- Born: Anna Hryhorivna Yablonskaya July 20, 1981 Odessa, Ukrainian SSR, Soviet Union
- Died: January 24, 2011 (aged 29) Domodedovo International Airport, Moscow, Russia
- Education: International law
- Alma mater: Odesa National Law Academy
- Occupations: Playwright, poet
- Spouse: Artem Mashutin
- Children: Maria Mashutina (b. 2007)
- Writing career
- Language: Russian
- Notable work: Pagans
- Notable awards: Iskusstvo Kino (Pagans)
- Website: silkhat.livejournal.com

= Hanna Yablonska =

Ukrainian playwright and poet

Hanna Hryhorivna Mashutina (Га́нна Григо́рівна Машу́тіна; July 20, 1981 – January 24, 2011), known under her pseudonyms Anna Yablonskaya (А́нна Ябло́нская) or Hanna Yablonska (Га́нна Ябло́нська), was a Ukrainian playwright and poet, and one of the victims of the 2011 Domodedovo International Airport bombing, a suicide bombing.

==Profile==
Yablonska was born in Odessa, Ukrainian SSR (now Ukraine). Under the pseudonym Anna Yablonskaya (Анна Яблонская) she published over a dozen Russian-language playscripts. Many of them were staged at venues in Russia, in particular, in St. Petersburg. Since 2004 Yablonska received several awards in different literary and dramatic events in Russia (Moscow, Yekaterinburg) and Belarus (Minsk). She also wrote a series of lyrical poems.

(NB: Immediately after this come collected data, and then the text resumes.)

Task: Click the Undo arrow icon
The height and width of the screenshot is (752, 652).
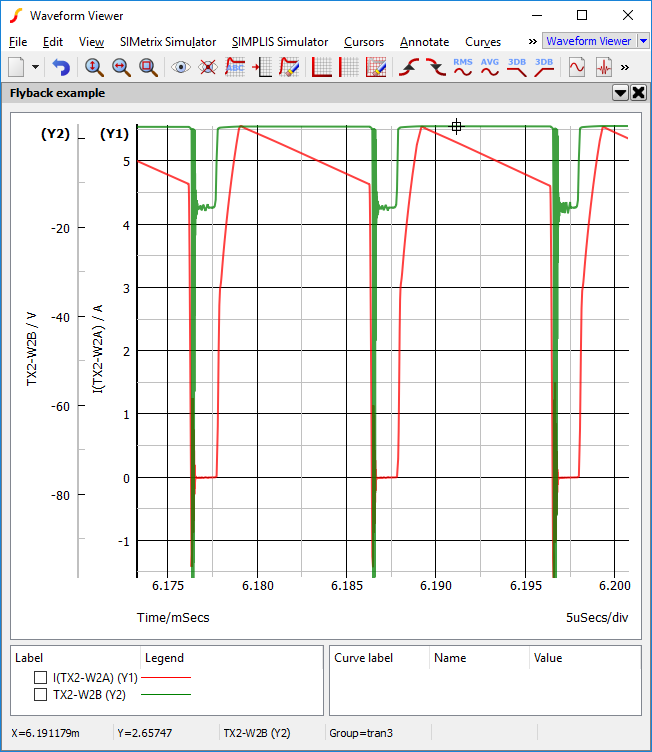Action: (x=62, y=67)
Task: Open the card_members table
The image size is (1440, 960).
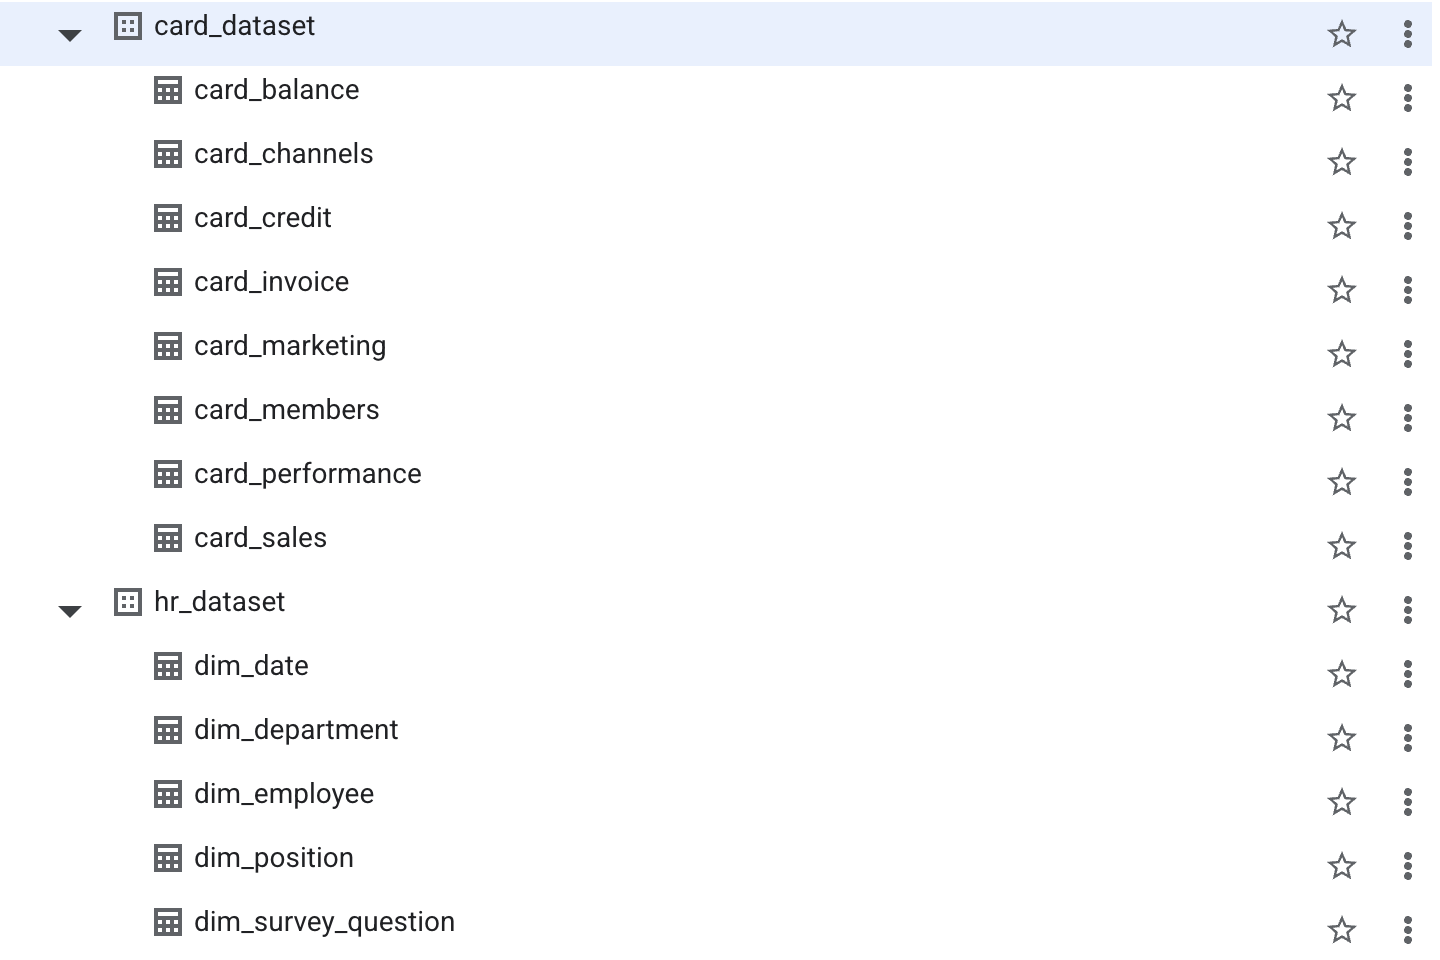Action: click(287, 410)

On January 24, 2011, Yablonska arrived at Domodedovo International Airport in Moscow on a flight from Odesa, Ukraine to attend the presentation ceremony as one of the 2010 winners of the award established by the Cinema Art magazine. She was subsequently killed when a suicide vest or improvised explosive device detonated in the international baggage-claim area.